One of the big issues in this election year is jobs. Here in Kansas, citizens are reviewing the results of the 2012 Kansas Economic Report. Though the state unemployment rate has dropped since 2011, those still seeking employment remain concerned about Kansas’ job growth rate. Failure to secure employment puts these citizens in danger of losing homes or even bankruptcy.
Overall, the numbers are encouraging for Kansas. While state and local government jobs have been cut steeply, private sector growth is up. According to a Labor Department economist, Kansas has seen a good pace for economic recovery in part because the state started their recession later than most of the country. The state unemployment rate is predicted to be under six percent in 2013 versus the eight percent national average.

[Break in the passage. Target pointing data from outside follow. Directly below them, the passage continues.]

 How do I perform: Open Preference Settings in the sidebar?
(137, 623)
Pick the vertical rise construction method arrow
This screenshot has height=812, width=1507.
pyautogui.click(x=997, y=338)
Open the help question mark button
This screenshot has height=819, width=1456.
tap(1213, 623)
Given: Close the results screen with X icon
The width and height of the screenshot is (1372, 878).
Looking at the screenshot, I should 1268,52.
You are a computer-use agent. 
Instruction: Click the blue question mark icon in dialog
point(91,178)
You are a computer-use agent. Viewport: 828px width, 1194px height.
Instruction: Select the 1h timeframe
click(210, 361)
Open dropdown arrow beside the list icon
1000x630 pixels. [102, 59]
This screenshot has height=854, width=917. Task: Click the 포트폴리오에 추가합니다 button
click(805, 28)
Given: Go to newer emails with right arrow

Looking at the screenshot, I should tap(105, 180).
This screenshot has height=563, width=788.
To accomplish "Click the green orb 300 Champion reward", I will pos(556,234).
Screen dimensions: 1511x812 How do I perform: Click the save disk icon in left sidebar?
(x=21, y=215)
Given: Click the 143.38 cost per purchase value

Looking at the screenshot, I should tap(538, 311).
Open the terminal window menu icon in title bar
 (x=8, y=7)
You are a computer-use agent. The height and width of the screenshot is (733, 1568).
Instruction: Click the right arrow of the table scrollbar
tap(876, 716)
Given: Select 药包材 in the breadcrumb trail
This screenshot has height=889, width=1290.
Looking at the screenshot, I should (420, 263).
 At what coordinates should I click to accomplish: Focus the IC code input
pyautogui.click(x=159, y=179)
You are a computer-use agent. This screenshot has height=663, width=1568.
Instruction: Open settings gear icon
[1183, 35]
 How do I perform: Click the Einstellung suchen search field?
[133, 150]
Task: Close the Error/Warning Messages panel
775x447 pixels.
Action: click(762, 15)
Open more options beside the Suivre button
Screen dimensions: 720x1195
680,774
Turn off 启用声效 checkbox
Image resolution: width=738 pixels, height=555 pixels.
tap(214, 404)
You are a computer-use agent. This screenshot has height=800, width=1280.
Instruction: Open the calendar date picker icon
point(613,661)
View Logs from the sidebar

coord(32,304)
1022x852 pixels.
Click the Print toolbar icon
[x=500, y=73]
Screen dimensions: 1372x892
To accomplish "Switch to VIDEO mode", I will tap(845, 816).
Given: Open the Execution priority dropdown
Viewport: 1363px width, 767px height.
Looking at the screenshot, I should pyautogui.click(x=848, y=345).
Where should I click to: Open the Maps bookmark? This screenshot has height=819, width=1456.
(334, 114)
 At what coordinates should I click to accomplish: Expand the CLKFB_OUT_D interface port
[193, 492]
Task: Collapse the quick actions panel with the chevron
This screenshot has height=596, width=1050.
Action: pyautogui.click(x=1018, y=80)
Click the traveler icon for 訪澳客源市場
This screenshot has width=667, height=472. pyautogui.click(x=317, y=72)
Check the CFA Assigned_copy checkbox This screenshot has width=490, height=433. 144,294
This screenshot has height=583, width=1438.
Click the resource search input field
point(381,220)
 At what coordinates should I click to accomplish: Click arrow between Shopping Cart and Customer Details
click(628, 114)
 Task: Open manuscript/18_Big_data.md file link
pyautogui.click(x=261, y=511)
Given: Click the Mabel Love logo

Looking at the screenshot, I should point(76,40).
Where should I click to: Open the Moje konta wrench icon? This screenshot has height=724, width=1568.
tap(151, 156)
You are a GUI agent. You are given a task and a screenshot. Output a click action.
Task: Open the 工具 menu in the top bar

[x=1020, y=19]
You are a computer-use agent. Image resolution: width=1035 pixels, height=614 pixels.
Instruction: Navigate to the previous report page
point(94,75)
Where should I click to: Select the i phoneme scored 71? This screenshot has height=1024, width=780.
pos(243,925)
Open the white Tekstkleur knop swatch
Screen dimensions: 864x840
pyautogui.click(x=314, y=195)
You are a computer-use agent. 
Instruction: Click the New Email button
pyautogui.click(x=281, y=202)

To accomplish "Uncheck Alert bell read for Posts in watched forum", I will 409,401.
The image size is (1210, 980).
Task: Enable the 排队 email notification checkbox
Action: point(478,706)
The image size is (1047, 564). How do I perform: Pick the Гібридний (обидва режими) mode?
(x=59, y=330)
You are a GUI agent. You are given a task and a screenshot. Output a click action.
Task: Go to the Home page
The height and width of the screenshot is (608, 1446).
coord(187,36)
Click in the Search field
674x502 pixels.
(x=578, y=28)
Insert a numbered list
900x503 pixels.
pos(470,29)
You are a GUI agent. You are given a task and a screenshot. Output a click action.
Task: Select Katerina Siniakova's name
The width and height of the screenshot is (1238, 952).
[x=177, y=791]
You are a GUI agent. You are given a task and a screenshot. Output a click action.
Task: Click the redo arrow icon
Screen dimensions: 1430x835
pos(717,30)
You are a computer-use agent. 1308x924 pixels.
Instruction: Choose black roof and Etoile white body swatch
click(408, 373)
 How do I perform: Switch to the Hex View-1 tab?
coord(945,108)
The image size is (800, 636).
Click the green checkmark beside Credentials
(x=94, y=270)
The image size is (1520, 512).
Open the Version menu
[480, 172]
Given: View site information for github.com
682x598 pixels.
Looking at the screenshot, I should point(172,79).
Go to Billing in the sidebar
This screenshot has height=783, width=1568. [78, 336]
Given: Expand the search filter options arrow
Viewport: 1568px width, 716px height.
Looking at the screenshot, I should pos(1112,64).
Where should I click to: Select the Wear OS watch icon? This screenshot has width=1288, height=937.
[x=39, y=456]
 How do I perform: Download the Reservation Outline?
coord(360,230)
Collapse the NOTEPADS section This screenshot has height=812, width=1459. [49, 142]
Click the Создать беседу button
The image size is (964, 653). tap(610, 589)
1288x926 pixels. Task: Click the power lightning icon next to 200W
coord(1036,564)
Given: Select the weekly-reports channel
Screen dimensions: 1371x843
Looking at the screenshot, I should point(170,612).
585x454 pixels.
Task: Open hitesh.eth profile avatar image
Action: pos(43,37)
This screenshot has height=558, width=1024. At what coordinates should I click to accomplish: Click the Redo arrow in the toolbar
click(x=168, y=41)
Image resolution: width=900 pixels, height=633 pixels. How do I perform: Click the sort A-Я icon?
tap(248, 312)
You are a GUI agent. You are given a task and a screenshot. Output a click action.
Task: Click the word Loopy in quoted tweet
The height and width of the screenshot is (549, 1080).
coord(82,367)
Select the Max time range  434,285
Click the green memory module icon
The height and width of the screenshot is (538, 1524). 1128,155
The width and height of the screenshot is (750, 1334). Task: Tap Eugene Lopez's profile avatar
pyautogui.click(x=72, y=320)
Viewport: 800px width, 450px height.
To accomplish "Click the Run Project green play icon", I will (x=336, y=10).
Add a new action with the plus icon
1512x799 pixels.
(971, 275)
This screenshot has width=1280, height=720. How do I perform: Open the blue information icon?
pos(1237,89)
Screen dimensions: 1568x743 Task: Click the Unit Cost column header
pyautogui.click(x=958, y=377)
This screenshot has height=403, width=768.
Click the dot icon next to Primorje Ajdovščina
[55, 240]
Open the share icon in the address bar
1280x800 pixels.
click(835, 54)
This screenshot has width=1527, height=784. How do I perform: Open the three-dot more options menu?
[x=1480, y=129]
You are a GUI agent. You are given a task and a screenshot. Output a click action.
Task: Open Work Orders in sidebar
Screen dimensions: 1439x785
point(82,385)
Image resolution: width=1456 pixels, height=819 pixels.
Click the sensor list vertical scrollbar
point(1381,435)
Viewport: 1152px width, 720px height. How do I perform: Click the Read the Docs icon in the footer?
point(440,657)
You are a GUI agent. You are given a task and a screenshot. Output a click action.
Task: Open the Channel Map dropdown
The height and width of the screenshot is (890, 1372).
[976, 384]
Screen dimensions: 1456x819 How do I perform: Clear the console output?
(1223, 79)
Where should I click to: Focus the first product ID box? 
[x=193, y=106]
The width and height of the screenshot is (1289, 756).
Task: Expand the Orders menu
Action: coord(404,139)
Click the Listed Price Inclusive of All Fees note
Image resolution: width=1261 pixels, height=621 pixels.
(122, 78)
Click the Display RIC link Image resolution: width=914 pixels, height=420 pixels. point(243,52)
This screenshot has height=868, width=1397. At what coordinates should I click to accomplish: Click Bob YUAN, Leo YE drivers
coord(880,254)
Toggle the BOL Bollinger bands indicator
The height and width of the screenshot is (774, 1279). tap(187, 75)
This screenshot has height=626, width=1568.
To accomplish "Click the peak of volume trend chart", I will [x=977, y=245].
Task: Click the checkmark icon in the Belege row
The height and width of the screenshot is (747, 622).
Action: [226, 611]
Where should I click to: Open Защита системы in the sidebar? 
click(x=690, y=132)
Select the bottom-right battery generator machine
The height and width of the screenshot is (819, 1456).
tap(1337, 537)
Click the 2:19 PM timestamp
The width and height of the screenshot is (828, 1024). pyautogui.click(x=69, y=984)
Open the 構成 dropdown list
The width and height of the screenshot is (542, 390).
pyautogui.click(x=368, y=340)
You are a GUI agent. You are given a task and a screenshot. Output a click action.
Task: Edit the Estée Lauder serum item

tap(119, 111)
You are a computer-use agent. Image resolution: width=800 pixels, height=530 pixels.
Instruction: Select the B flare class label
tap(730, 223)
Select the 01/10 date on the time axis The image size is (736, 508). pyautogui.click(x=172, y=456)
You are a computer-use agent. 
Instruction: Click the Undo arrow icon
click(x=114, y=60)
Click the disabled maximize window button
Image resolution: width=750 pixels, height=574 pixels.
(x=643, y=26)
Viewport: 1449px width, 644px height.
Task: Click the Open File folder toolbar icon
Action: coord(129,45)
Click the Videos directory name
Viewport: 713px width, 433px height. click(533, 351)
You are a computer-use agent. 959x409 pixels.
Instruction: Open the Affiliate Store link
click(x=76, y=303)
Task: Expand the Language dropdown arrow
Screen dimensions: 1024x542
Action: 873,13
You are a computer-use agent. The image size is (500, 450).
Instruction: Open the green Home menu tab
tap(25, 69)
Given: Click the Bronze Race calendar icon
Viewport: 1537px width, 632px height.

The downside of the report was in the wage news. Though Kansas salaries have increased, they have not kept pace with the rate of inflation.
Despite the good news about Kansans relatively better employment numbers, an unemployment rate of greater than six percent means that a lot of Kansans are looking for jobs. That is significant because one of the most common reasons cited for filing for bankruptcy is the loss of a job.
For these Kansans filing for Chapter 7 bankruptcy may be the right choice. For example, Kansans who are experiencing harassing phone calls, mounting medical bills or other financial issues may be able to put all of that behind them by filing for bankruptcy. Filing for bankruptcy puts an immediate halt to creditor harassment and starts the process towards a fresh financial start.